チャイナ・シンドローム



 (ネタバレです)
 はじめて原子力発電所の事故を題材に取り上げたアメリカ映画。1979年。ジェームス・ブリッジス監督、ジェーン・フォンダジャック・レモンマイケル・ダグラス


 公開当時、直後にスリーマイル島原発事故が起こり、作品が現実を予言したことで話題になった。しかも、冷却水の低下からの制御棒が露出という内容が、2011年の福島第一原発の事故と重なる。先見性において希有の映画であると思う。


 30年たって現実が映画においついた


 パニック映画やデザスター映画は多いが、原発事故を題材にした映画は少ない。原発事故はヴィジュアル的に地味だからだろうか。この映画も、パニック映画やサスペンス映画としてみれば地味である。

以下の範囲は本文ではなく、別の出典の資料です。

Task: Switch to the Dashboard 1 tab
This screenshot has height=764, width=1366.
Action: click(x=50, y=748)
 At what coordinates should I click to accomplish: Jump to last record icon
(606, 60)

 メルトダウンと事故のプロセスも、一般的観客からすれば専門的すぎてわかりにくい。しかし観客に迎合しない。分からなければ分からないでいいという姿勢。潔い。
 現実を単純化したり、過剰に説明的にしない。映画表現としては正攻法。状況を見せる。制御室をセットで再現し、リアルな所員の反応を見せる。少々くたびれたジャック・レモンや、名バイブレイヤーであるウィルフォード・ブリムリーの演技もリアルで、観客はそれを上の小窓からレポーターのジェーン・フォンダの視点から手に汗握りながら見る。最初ジェーン・フォンダも何が起こっているのか分からなかったのと同様、観客も分からない。観客はジェーン・フォンダと一緒に、起こっていることを解明しようとする。
 社会派の映画とは言え、娯楽映画の範疇で、観客に背伸びをさせる映画である。ある意味、啓発と教育の映画なのである。


 もっとも、東北地方太平洋沖地震福島第一原発事故のおかげで、この映画の内容は、理解されやすくなった。30年現実に先行していたのだ。現実がやっと追いついてきたのである。

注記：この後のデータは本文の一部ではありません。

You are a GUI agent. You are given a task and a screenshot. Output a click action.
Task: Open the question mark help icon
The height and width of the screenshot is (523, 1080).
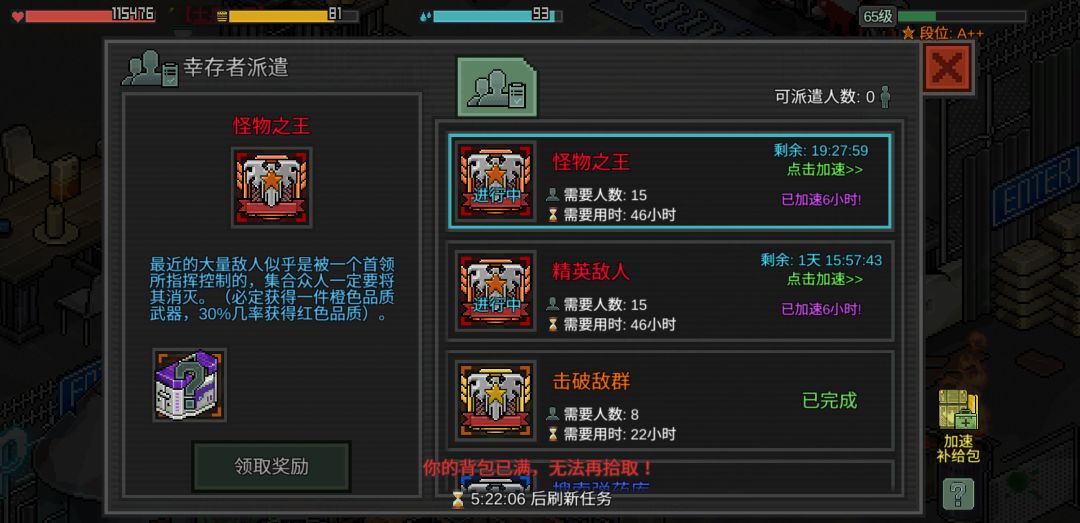pos(958,493)
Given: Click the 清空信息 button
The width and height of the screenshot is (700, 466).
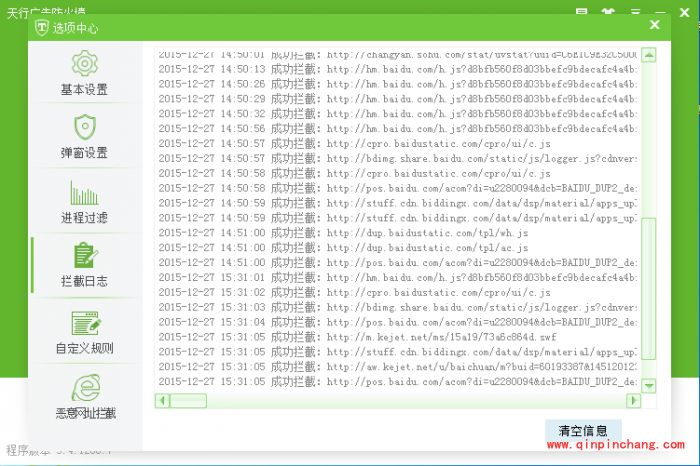Looking at the screenshot, I should (x=582, y=430).
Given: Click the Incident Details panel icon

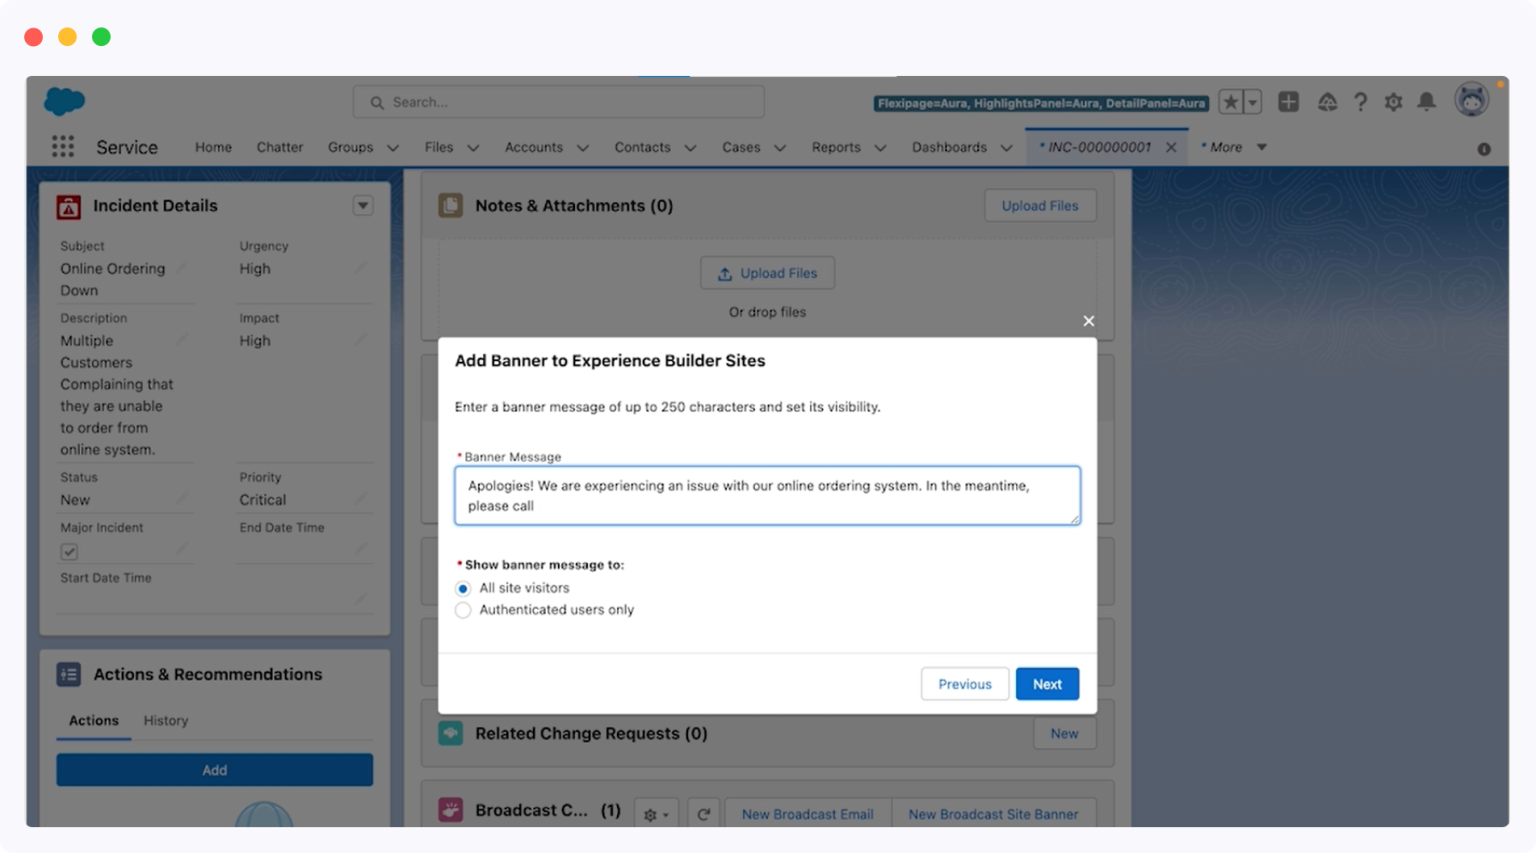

 また1976年製作の「ネットワーク」と並び、テレビ局の裏側を描いた草分け的作品である。この映画では、秒単位を争うニュース製作(生放送)のスリリングさが、ラストの原子力発電所制御室に立てこもったジャック・レモンを生中継するという状況を、さらにスリリングなものにしている。ただし、終盤の制御室立てこもりの中継描写などは、ひねりに乏しく、今見るとやや単調。


被曝の恐怖を象徴する無音のラスト


 この映画、冒頭のタイトル部分以外に劇伴がつかない。情緒に流れず、リアルで、内容に合った処理だと思う。
 ラストのクレジットも無音。告発者であるジャック・レモンの死という悲劇的結末の後、必死で平静を繕おうとするジェーン・フォンダをブラウン管を通して見せる。テレビはスタジオに切り替わり、電子レンジの能天気なCM、ラストはテレビのカラーバー。そして無音のクレジット。現実の闇の深さと、音もなく忍び寄る被曝の恐怖を象徴する秀逸なラストである。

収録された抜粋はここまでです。